[Provided data Boundary: Start]

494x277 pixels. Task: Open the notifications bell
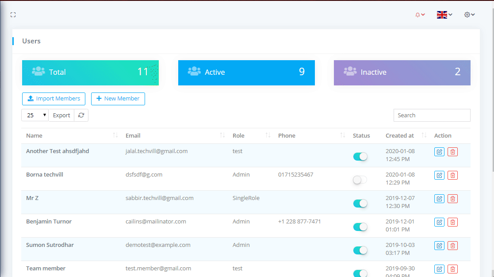pos(420,15)
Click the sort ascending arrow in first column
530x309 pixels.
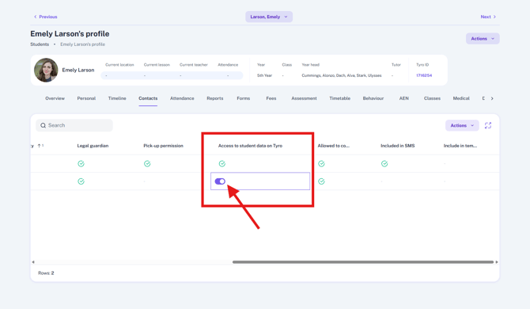click(x=40, y=146)
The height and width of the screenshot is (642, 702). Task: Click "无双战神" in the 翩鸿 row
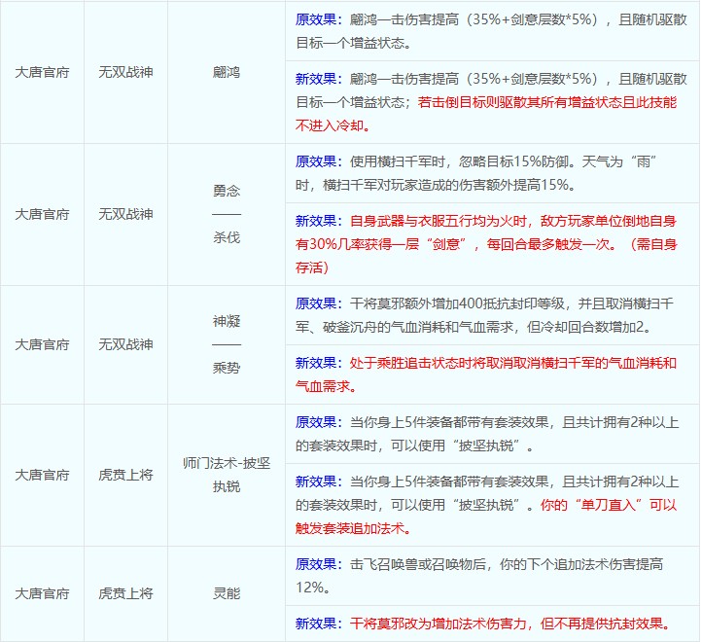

[Provided data Boundary: End]

### Task details
Output all of the data exactly as it stands, minus any images.

### Response to this exercise
494x277 pixels. Task: Open the notifications bell
pos(420,15)
Click the sort ascending arrow in first column
530x309 pixels.
click(x=40, y=146)
The height and width of the screenshot is (642, 702). Task: Click "无双战神" in the 翩鸿 row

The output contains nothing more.